Since medical sales began, patients in Missouri have had access to the same types of cannabis products available in recreational states like California, Colorado and Washington, including tinctures, topicals, edibles, vape cartridges, concentrates, beverages and flower — if they can find it. The enrollment fee for a medical card is $25 through the state, and a wide array of qualifying conditions, ranging from psychiatric disorders to terminal illnesses, are accepted. Program participants are free to shop wherever they choose, or not at all since they can opt to grow up to six plants at separate stages of growth (flowering, veg, seedlings) at home for $125 annually.
“I love that we allow home-growing,” Ruby says. “A lot of other states cross it out. They don’t like it because the state wants the tax money and businesses want people to buy from them.”
Patients also pay 4% retail sales tax, one of the lowest sales taxes in the country for cannabis. All tax revenue goes to the Missouri Veterans Commission to fund services for those who have served in the military.

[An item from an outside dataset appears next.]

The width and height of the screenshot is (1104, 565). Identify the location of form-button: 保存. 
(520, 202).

Christensen says expanding Territory from Arizona to Missouri was relatively straightforward in terms of design, but the most compelling part is working in a completely new market.
“It’s really interesting working in a new market for us because, well, it’s new, but also because it’s a market where the regulators are new and because of the perceptions that they have of cannabis,” Christensen says.

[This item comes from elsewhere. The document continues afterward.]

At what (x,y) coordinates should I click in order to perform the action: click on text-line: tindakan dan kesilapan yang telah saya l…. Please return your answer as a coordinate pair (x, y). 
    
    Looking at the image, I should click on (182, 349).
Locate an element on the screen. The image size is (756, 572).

Baker says one stark difference between California and Missouri is that the cannabis community in Missouri is considerably more open to sharing information and helping one another out.
“It’s not as competitive,” Baker says. “If I get on the phone with another dispensary, I can ask them all kinds of operational questions and get answers quickly. There is a fervor to move this industry forward.”
As somebody in charge of hiring, Beebe says onboarding has been particularly interesting in Missouri. One applicant called to cancel her interview because she consulted her priest and decided it wasn’t the best fit for her.
“I completely respect that opinion, but that is what we are trying to overcome,” Beebe says. “In the Midwest people are a bit more conservative than the West Coast or on the East Coast.”
To help the community acclimate, Missouri Health & Wellness is launching “It’s my medicine,” a campaign using real-life stories from people who were helped by cannabis to establish a human and medical connection to the plant.
Overall, the majority of operators interviewed say their operations were welcomed wholly by their surrounding communities.
“I think everybody is very excited about it,” Baker says. “The operators are excited to get going and provide to patients. I think once we all start getting those sales, and seeing what the market can do, then it gets more competitive. It’s a really exciting time, and to be around other people who are so excited about it just pumps everybody up.”